> WRITTEN TASK: Can you write out the stretch from the line that contains "The width and height of the screenshot is (902, 499)." through the line that contains "coord(437,478)" again, requests included, but rescale every coordinate in the answers by multiplying it by 0.2 and rounding to a whole number, with halves rounded up? Leave every other number in those lines as it is.

Data listing
--- --- ---

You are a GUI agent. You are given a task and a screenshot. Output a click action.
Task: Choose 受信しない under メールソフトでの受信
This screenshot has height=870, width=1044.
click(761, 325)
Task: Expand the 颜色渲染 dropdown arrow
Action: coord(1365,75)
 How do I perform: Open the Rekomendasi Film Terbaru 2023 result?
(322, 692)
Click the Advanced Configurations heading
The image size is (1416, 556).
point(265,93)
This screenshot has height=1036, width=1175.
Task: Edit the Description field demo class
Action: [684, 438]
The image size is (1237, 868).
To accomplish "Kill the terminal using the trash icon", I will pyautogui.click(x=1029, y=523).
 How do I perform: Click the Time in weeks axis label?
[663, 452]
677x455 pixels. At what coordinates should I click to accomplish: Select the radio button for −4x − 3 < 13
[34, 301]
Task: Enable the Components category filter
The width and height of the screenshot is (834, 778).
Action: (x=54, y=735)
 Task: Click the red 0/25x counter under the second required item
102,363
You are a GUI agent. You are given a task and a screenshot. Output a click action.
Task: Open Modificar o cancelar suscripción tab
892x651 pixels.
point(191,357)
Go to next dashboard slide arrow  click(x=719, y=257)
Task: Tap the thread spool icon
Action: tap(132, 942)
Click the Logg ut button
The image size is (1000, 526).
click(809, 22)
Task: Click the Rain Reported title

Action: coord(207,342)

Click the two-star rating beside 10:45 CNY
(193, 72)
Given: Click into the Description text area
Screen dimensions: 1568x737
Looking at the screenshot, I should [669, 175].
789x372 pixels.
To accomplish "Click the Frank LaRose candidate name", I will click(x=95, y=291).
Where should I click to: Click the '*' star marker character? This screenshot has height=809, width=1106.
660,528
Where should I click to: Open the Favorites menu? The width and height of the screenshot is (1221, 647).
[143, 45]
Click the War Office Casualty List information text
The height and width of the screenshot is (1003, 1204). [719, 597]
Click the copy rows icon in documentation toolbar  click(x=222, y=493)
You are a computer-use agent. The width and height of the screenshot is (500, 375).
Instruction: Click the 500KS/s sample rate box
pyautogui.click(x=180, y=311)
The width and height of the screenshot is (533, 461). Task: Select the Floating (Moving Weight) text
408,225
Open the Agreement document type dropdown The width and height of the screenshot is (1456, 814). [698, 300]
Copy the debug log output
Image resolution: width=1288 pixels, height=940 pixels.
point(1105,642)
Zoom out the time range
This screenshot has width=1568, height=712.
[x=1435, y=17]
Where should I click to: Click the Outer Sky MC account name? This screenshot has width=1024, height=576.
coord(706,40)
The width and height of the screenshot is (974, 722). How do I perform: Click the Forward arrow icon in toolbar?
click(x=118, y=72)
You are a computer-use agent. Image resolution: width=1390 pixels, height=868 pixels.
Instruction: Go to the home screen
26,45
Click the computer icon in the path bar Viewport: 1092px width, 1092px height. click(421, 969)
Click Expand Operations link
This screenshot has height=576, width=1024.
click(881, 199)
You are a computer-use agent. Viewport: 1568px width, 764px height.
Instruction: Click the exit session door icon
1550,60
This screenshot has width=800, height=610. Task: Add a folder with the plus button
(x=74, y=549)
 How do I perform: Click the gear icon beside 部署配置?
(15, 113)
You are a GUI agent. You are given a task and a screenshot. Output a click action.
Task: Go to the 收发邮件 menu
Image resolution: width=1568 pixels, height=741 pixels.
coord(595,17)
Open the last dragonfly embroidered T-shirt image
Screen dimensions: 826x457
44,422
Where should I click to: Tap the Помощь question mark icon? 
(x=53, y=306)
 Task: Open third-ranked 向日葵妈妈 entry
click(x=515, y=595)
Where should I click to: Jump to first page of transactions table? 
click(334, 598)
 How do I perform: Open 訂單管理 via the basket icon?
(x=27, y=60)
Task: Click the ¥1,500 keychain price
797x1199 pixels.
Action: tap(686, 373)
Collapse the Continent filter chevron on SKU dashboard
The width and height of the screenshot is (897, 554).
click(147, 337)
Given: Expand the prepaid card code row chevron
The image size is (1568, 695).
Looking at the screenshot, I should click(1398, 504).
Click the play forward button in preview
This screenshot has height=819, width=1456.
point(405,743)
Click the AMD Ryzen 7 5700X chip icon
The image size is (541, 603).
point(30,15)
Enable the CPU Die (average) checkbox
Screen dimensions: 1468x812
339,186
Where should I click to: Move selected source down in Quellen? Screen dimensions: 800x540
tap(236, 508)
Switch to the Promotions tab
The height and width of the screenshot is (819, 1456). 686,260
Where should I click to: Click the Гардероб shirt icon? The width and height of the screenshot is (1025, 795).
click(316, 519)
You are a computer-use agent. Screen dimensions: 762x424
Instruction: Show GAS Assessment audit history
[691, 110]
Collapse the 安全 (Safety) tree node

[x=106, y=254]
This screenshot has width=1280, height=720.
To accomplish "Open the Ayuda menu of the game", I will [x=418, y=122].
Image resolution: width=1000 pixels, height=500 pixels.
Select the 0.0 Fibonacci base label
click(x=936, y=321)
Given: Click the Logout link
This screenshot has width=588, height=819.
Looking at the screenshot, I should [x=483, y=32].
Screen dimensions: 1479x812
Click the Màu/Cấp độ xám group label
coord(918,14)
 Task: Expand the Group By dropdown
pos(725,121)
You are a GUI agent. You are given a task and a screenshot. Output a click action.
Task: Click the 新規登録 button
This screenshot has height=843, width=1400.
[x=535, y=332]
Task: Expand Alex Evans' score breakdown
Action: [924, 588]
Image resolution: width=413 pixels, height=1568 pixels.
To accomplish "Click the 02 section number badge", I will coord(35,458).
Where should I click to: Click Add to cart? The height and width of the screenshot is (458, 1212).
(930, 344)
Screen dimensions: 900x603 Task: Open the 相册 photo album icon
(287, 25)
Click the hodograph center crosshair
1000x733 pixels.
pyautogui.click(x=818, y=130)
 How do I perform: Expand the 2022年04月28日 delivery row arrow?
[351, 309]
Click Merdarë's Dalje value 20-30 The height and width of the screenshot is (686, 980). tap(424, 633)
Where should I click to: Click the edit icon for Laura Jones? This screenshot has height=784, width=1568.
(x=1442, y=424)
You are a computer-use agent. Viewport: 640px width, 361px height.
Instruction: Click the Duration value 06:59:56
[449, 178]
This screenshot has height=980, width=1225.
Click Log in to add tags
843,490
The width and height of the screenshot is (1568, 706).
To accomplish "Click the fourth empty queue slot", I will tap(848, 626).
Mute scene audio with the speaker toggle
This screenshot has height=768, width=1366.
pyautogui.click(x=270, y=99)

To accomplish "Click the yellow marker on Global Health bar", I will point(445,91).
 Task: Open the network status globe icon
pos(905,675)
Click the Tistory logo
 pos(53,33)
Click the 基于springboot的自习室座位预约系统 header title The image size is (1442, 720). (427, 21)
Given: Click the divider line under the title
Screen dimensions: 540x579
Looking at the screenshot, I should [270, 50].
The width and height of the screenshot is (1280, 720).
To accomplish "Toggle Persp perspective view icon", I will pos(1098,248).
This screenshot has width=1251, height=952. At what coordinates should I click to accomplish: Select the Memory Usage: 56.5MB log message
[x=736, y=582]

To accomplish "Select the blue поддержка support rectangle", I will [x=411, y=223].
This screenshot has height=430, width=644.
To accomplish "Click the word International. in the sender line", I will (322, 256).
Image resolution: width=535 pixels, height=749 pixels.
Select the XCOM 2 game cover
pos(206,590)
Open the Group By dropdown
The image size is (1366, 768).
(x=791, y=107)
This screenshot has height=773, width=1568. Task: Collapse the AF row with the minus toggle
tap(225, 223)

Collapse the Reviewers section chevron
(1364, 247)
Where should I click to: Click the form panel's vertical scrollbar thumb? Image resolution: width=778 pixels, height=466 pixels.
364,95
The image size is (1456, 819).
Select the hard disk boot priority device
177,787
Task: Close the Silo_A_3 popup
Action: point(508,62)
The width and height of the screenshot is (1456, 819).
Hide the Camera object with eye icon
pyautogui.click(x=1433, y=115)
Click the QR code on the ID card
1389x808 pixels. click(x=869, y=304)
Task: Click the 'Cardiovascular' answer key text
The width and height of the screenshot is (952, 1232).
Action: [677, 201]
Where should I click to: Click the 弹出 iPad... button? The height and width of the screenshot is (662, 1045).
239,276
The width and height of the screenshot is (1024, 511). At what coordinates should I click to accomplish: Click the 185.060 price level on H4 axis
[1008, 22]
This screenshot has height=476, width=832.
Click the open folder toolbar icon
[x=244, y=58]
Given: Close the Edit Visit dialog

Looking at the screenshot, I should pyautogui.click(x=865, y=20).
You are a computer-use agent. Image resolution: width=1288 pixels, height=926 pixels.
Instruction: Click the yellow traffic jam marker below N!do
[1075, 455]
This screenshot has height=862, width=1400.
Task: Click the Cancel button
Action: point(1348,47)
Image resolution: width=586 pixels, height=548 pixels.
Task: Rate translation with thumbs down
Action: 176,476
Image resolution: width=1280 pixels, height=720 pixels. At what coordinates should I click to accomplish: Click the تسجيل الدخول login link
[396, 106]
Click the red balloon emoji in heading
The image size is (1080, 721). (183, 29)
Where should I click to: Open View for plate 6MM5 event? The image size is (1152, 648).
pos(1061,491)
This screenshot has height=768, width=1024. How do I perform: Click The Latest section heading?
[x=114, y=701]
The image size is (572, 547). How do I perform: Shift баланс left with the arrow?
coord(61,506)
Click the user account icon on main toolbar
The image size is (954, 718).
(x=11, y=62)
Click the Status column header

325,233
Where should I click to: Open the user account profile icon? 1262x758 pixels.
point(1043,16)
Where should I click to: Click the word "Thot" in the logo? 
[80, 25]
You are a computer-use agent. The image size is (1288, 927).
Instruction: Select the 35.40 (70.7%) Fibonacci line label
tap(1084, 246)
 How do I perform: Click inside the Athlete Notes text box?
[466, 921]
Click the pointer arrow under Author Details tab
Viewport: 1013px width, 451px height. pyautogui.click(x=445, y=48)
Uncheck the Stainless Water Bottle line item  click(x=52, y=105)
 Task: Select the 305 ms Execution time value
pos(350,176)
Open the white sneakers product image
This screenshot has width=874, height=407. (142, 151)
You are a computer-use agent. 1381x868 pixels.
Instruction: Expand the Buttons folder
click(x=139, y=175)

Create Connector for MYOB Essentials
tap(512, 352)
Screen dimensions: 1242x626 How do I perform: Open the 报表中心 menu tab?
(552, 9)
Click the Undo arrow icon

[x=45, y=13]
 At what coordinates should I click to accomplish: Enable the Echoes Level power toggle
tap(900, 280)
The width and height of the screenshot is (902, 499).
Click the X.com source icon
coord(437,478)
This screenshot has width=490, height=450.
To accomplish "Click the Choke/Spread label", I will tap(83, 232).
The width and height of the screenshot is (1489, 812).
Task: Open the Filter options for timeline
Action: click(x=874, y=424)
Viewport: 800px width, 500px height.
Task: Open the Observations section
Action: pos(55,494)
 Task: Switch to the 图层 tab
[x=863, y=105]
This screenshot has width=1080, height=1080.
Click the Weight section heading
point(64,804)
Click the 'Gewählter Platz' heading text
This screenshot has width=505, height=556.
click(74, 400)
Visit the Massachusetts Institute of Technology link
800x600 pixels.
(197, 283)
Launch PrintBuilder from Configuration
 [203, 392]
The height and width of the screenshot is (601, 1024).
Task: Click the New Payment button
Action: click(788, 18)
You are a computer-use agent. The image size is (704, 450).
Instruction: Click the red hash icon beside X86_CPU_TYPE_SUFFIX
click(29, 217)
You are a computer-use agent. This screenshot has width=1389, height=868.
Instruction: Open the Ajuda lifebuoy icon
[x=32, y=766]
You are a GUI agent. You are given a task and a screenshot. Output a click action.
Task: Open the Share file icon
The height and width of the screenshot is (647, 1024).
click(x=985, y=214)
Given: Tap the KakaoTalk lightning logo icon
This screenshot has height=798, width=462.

--- --- ---

> CORRECT OUTPUT:
The width and height of the screenshot is (902, 499).
Click the X.com source icon
coord(87,96)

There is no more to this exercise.